Par Juliette Daudé, Avocat.

- lundi 16 décembre 2013

« Mon nom est trop ridicule, je n’en peux plus, c’est décidé : je veux en changer ! »

S’il est aisé dans certains pays de changer de nom, cela n’est pas le cas en France.

En effet, le principe d’immutabilité du nom inscrit dans le droit français s’oppose à la possibilité d’en changer.

Depuis la loi du 6 fructidor de l’an II, le nom que l’on doit porter est celui qui figure sur l’acte de naissance.

Or, ce principe s’oppose souvent au droit de chacun au respect de sa vie privée, dans la mesure où il s’agit d’un élément de la personnalité de chaque individu.

Ainsi, la Cour Européenne des Droits de l’Homme a affirmé, dans un arrêt BURGHARTZ c/SUISSE en date du 22 février 1994 que « en tant que moyen d’identification personnelle et de rattachement à une famille, le nom d’une personne concerne la vie privée et familiale de celle-ci. Que l’Etat et la société aient intérêt à en réglementer l’usage n’y met pas obstacle, car ces aspects de droit public se concilient avec la vie privée conçue comme englobant, dans une certaine mesure, le droit pour l’individu de nouer et développer des relations avec ses semblables, y compris dans le domaine professionnel et commercial  ».

Le changement de nom tombe dès lors sous les effets de l’article 8 de la Convention Européenne de Sauvegarde des Droits de l’Homme qui proclame, entre autre, que toute personne a le droit au respect de sa vie privée et familiale.

La CEDH a d’ailleurs récemment condamné la France pour violation de l’article 8 de la CEDH dans un arrêt Henry Kismoun c/France en date du 5 décembre 2013.

Dans cette affaire, le demandeur souhaitait substituer le nom de son père à celui de sa mère, car cette dernière l’avait abandonné et son père l’avait élevé.

Or, les juridictions françaises avaient refusé ce changement de nom en considérant que le désintérêt de la mère du demandeur envers ce dernier ne conférait pas d’intérêt légitime à sa demande, ce qui a été condamné par la Cour européenne des Droits de l’Homme.

Malgré, ces tempéraments européens, la procédure de changement de nom reste très encadrée, et soumise à une stricte appréciation.

Ainsi, selon la loi française, la demande d’un changement de nom peut être effectuée par toute personne majeure et de nationalité française.

Cependant, tout comme pour changer de prénom (voir l’article intitulé Le changement de prénom), la personne manifestant la volonté de changer son nom doit présenter un intérêt légitime.

- La notion d’intérêt légitime

Plusieurs hypothèses ont ainsi été reconnues par la jurisprudence comme présentant un intérêt légitime.

Il en est ainsi lorsque le nom est difficile à porter car il a une consonance ridicule ou péjorative (par exemple Bonnichon, Connart ou Lecu).
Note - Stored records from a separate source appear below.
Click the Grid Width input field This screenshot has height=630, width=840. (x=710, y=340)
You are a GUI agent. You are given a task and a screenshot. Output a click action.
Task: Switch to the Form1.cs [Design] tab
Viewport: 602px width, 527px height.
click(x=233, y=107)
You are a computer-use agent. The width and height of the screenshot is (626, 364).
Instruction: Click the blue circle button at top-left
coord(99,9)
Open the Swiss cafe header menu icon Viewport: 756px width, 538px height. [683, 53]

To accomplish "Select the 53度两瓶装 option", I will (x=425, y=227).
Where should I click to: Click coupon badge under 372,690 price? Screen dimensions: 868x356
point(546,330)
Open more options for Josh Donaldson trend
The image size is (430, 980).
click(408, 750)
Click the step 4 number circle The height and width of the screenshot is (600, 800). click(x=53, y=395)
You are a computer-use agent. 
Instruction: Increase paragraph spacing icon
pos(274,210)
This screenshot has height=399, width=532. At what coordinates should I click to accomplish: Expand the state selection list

En outre, la légitimité de la demande de changement est largement reconnue aux personnes portant un nom à consonance étrangère quand ce dernier apparaît comme un frein dans l’intégration au sein de la société française (CE 21 avril 1997 décision n° 160716).

Il leur est alors possible de choisir un nom à consonance française.

Par ailleurs, la survivance du nom d’un aïeul illustre apparaît aussi comme un motif légitime de changement de nom, mais il est impératif de prouver que la notoriété acquise ait été illustrée sur le plan national, ce qui est loin d’être évident (CE 24 mai 2006 décision n°280372).

L’article 61 alinéa 2 du Code civil précise par ailleurs que « La demande de changement de nom peut avoir pour objet d’éviter l’extinction du nom porté par un ascendant ou un collatéral du demandeur jusqu’au quatrième degré. »

L’extinction d’un nom apparaît dès lors comme un motif légitime pour effectuer une demande de changement de nom.

Enfin, lorsque le nom a été consacré d’un usage constant et continu, la demande de changement de nom pourra également être jugée légitime.

Le chanteur Patrick Bruel, né Benguigui a ainsi vu sa demande de changement de nom accordée par décret en date du 21 août 2003, paru au Journal Officiel.

- Les conditions relatives à la demande

Dans un premier temps, le demandeur devra accomplir une publicité préalable indiquant son identité et ses coordonnées ainsi que le(s) nom(s) sollicité(s) au Journal Officiel et dans un journal d’annonces légales.

Lorsque ces modalités auront été effectuées, la demande devra être portée devant le Garde des Sceaux ou devant le Procureur de la République du Tribunal de Grande Instance du domicile du demandeur.

En tout état de cause, ce dernier pourra d’ailleurs être sollicité par le Garde des Sceaux, pour effectuer une enquête.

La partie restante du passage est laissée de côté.